## TASKS AND EXERCISES
1. In the cuFFT forum post, give again the passage that begins with the words containing "I am a beginner" and ends with "are the same.", copied word for word.
2. Condense the paragraph of the cuFFT forum post starting "I am a beginner on cuda" into a short bulleted list that keeps its main facts.

Help cufft execution

Hello !

I am a beginner on cuda and I expect to realize some fast fourier transform whith cufft.h. For that, I made the following code in order to get an image, make the fft transform, reverse it and display the raw_image and the IFFT(FFT(raw_image)) to verify if the images are the same.

And… it for now doesn’t work. ^^

I guess this is the way I stored the data input to make the fft through the GPU but I do not see where is the bug. :/

The datas I collected come from a CImg. For this reason the image data are linearly dispatch along widthheightdepth*spectrum.

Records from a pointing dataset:
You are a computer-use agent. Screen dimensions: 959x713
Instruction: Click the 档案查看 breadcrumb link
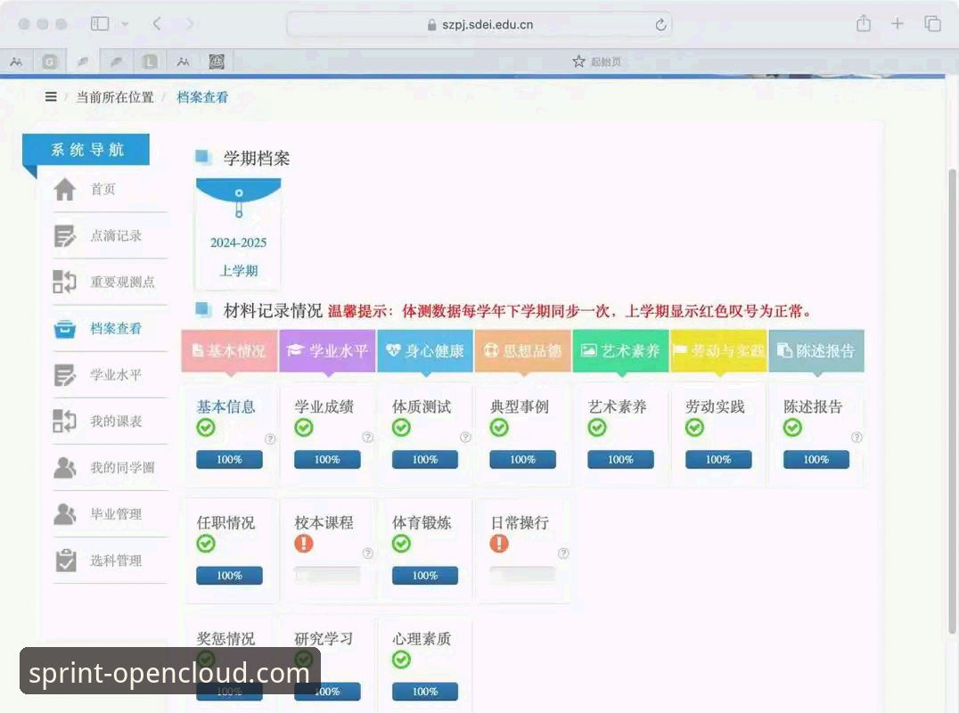(202, 96)
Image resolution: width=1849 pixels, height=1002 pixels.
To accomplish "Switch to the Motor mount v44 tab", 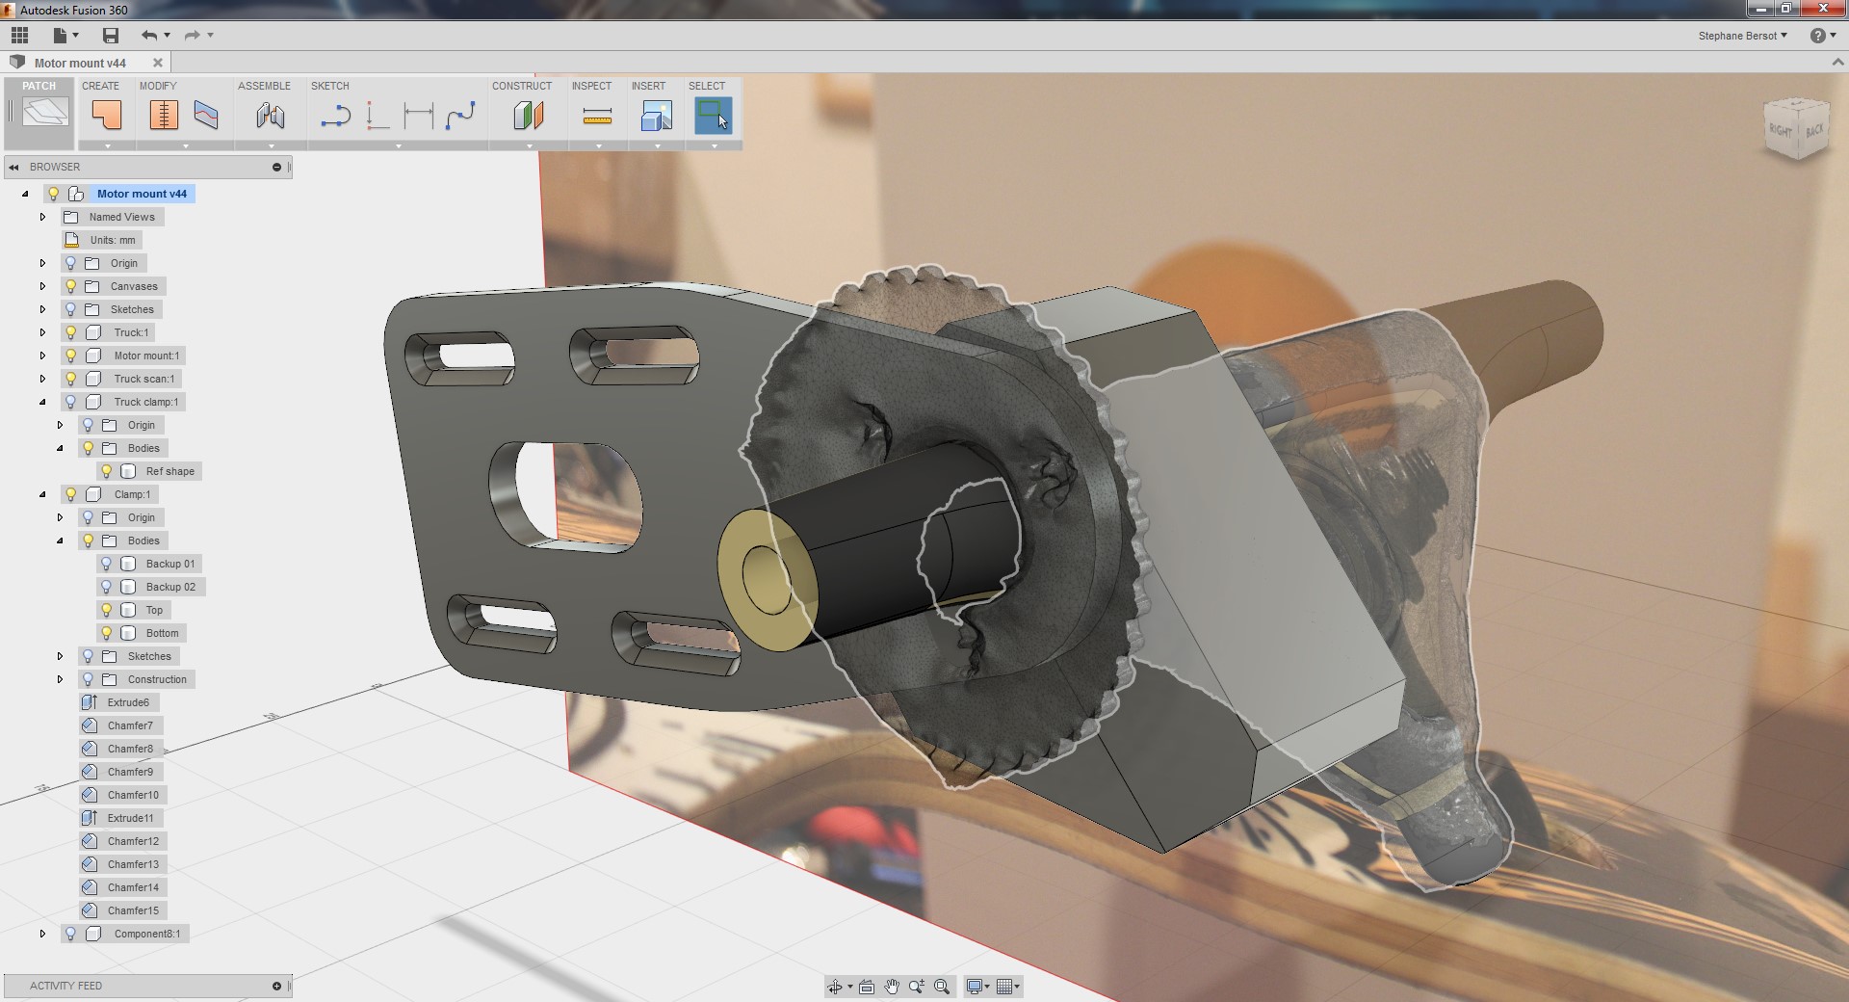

## THE RESPONSES
1.
I am a beginner on cuda and I expect to realize some fast fourier transform whith cufft.h. For that, I made the following code in order to get an image, make the fft transform, reverse it and display the raw_image and the IFFT(FFT(raw_image)) to verify if the images are the same.

2.
- Beginner with CUDA, aiming to perform fast Fourier transforms using cufft.h.
- Wrote code that loads an image, applies the FFT, then reverses it.
- Displays both the raw image and IFFT(FFT(raw_image)) to check whether the two images are the same.